Federal agriculture minister Murray Watt said the investment would go towards the cost of transitioning to an eID system.
"Bringing in an eID system has very strong advantages for our farmers," Mr Watt said.
"When we can tell the story of every animal and prove to our consumers the integrity of our supply chains, we can reassure our trading partners that our products are being produced to the highest possible standards of quality and animal welfare.
"We have a great story to tell of our high-quality produce, and this opens up possibilities for accessing premium markets overseas.
"We know that our produce is sustainable and subject to rigorous standards.
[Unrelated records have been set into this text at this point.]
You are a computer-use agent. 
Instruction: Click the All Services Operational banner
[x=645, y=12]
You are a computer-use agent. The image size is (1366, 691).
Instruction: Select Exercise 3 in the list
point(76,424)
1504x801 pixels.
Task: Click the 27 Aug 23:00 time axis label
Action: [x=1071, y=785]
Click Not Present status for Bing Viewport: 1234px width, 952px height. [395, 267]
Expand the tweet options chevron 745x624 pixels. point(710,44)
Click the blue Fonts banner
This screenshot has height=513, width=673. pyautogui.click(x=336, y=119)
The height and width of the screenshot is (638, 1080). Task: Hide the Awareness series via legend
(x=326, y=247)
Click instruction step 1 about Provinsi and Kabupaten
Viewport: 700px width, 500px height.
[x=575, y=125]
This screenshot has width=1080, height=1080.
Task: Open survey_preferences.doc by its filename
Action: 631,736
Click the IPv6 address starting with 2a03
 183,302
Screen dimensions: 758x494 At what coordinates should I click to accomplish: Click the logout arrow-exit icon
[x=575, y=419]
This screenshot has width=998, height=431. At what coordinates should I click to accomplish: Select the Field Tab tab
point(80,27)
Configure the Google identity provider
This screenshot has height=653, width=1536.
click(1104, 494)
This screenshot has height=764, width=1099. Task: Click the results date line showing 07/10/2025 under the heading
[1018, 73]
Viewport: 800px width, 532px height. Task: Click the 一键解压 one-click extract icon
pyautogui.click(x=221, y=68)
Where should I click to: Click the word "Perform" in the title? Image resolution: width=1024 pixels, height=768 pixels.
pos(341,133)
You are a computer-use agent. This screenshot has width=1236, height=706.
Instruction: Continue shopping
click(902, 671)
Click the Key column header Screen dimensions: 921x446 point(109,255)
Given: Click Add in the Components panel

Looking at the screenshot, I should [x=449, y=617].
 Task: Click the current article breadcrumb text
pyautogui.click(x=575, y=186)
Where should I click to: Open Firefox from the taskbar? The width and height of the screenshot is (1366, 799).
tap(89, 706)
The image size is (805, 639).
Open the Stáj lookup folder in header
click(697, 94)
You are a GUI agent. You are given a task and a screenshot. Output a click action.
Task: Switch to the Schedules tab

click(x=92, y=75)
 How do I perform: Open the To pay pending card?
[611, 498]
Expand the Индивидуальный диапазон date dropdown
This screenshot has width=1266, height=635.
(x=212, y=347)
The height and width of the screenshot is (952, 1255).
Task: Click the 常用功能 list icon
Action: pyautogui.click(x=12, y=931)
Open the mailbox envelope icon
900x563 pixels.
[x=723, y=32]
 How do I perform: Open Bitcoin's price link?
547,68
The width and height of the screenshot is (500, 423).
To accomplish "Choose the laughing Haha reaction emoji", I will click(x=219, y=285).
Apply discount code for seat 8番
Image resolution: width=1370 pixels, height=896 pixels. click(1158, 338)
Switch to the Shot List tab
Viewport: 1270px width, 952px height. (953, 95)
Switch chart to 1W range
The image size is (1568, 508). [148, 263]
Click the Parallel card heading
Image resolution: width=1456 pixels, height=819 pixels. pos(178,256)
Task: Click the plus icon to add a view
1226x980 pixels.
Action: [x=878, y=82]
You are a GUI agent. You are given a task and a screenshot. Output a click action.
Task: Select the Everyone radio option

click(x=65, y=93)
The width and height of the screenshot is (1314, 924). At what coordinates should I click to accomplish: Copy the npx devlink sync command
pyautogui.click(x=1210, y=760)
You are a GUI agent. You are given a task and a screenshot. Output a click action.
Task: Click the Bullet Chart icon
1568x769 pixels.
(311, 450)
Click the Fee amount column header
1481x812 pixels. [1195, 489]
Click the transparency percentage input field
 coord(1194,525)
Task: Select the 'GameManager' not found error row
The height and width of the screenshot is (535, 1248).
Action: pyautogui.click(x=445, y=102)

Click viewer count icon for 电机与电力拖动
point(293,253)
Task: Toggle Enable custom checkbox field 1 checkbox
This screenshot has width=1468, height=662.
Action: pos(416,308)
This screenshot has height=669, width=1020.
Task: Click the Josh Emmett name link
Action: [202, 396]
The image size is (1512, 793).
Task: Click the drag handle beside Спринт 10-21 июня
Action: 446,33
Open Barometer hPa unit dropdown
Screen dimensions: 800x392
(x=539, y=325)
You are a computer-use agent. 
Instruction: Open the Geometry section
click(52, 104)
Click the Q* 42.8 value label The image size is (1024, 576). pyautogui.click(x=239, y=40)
With the data and transparency to back it up, the rest of the world will know it as well."
Australian Livestock and Property Agents Association chief executive officer Peter Baldwin said: "we called for funding and we got it".
He gave credit to Ms Moriarty and the NSW Department of Primary Industries for the funding support, but said the implementation of eID would be costly.
"We are not going to sugarcoat it, there will be exponential costs and the industry is going to have to brace themselves for that," Mr Baldwin said.
"ALPA agents have lived through the experience of this in Victoria, we understand what the costs are and we hope this collaboration continues because we know what works and what doesn't work.
"What we will be asking is that the money doesn't burn up in two years and that it's ongoing."
Mr Baldwin said ALPA had pushed strongly for funding support for stock and station agents in the saleyards and the infrastructure itself during the reference group discussions.
"We appreciate that there is an acknowledgement of the greater role stock and station agents play with the broader community particularly for smaller clients in the traceability space and general advice given often out in the paddock, the saleyards and the drafting gate done with financial incentive," he said.
He added the software upgrade in saleyards would be significant and it was vital that software experts were at hand on 'speed dial" so that there was no distraction at a sheep sale.
NSW Farmers' president Xavier Martin said the funding would partially assist producers in transitioning to mandatory eID for sheep and goats, adding the association would closely examine the details.
"We expect that all producers who are required to invest in mandatory eID be able to readily access this funding and receive a rebate so that no one misses out," Mr Martin said.
But Mr Martin said there still remained a significant need to reduce the cost of eID devices to economically affordable levels.
"NSW Farmers policy seeks eID tags for sheep cost no more than $1 per tag, and more affordable tags is a position broadly agreed to by all other SFOs at our meeting in Adelaide last week," he said.
The NSW government will provide additional free eID-specific training and education to help producers, agents and those working in saleyards and processors to understand their requirements with respect to sheep and goat eID.
Training is expected to commence later this year.